* **Document text**

↓↓↓

The first serious program I wrote on it was an assembler so I did not have to program in binary (actually I used octal). Then with the assembler in place I wrote GOSUB, which was of course Gail's Own Screwed Up Basic.

Along the way I put in some read only memory using 256 bit fusible links chips. You learned to write really tight code with those. And check it twice, or more, before you started to blow fuses. 

All the boards were laid out on 10 x 10 grid paper with colored pencils for two sides. Then the holes were transcribed to another sheet of velum and glued to the board blank with rubber cement. All the holes were drilled on a drill press and after cleaning the board, all the traces were marked in by hand with a Sharpie marker for resist and etched. 

I still have Confucius, the computers name. I always wanted to say "Confucius says". A lot of parts were raided for later projects, but it is mostly intact. I will let the kids throw it away after I die. 

I don't miss the good old days, but I sure do miss the energy and dedication I had in the good old days.

Gail in NM


----------



## zeeprogrammer (Nov 10, 2009)

GailInNM  said:
			
		

> I don't miss the good old days, but I sure do miss the energy and dedication I had in the good old days.
> Gail in NM



Indeed.


----------



## black85vette (Nov 10, 2009)

↑↑↑

* **Information provided**
↓↓↓

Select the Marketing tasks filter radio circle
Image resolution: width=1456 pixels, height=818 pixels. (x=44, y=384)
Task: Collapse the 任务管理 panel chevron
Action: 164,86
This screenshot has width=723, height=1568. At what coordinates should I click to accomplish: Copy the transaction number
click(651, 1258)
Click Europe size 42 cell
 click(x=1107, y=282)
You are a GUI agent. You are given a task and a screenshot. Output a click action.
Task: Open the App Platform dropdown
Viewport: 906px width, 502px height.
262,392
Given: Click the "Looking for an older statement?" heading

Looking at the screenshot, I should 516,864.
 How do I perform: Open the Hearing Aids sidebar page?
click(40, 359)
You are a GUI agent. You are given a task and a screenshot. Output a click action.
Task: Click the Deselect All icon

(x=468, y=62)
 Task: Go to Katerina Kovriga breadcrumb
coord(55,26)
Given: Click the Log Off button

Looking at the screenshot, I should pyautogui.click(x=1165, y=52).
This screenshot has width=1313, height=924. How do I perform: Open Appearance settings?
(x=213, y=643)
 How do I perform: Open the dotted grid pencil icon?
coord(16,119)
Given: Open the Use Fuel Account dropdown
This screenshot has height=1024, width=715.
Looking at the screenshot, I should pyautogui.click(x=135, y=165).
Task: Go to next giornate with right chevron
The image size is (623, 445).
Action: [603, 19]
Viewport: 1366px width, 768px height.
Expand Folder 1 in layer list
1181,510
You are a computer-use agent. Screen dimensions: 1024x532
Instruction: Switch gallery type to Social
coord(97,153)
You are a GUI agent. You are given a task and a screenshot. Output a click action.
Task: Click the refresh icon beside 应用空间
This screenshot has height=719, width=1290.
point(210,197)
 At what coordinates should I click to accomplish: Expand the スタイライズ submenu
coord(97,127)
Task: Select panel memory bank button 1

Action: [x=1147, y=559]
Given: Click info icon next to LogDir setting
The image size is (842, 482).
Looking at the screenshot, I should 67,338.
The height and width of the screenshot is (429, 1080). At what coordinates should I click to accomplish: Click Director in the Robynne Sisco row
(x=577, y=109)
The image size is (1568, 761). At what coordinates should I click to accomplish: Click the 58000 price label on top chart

↑↑↑

* **Exercise set**
1. Answer these questions using the forum thread, each answer on its own line marked like its question:
(a) What was the first serious program written on the computer?
(b) What chips supplied the read only memory?
(c) What name did the computer have?
2. Decide whether each statement agrees with the forum thread. Answer yes or no, and quote the words from the thread that decide it.
(a) The boards were laid out on 10 x 10 grid paper.
(b) The holes in the boards were drilled with a hand drill.
(c) The writer misses the good old days.
3. Reproduce the forum thread's text between "The first serious" and "resist and etched.", inclusive.

* **The solutions**
1.
(a) An assembler.
(b) 256 bit fusible links chips.
(c) Confucius.

2.
(a) Yes: "All the boards were laid out on 10 x 10 grid paper with colored pencils for two sides."
(b) No: "All the holes were drilled on a drill press"
(c) No: "I don't miss the good old days"

3.
The first serious program I wrote on it was an assembler so I did not have to program in binary (actually I used octal). Then with the assembler in place I wrote GOSUB, which was of course Gail's Own Screwed Up Basic.

Along the way I put in some read only memory using 256 bit fusible links chips. You learned to write really tight code with those. And check it twice, or more, before you started to blow fuses. 

All the boards were laid out on 10 x 10 grid paper with colored pencils for two sides. Then the holes were transcribed to another sheet of velum and glued to the board blank with rubber cement. All the holes were drilled on a drill press and after cleaning the board, all the traces were marked in by hand with a Sharpie marker for resist and etched.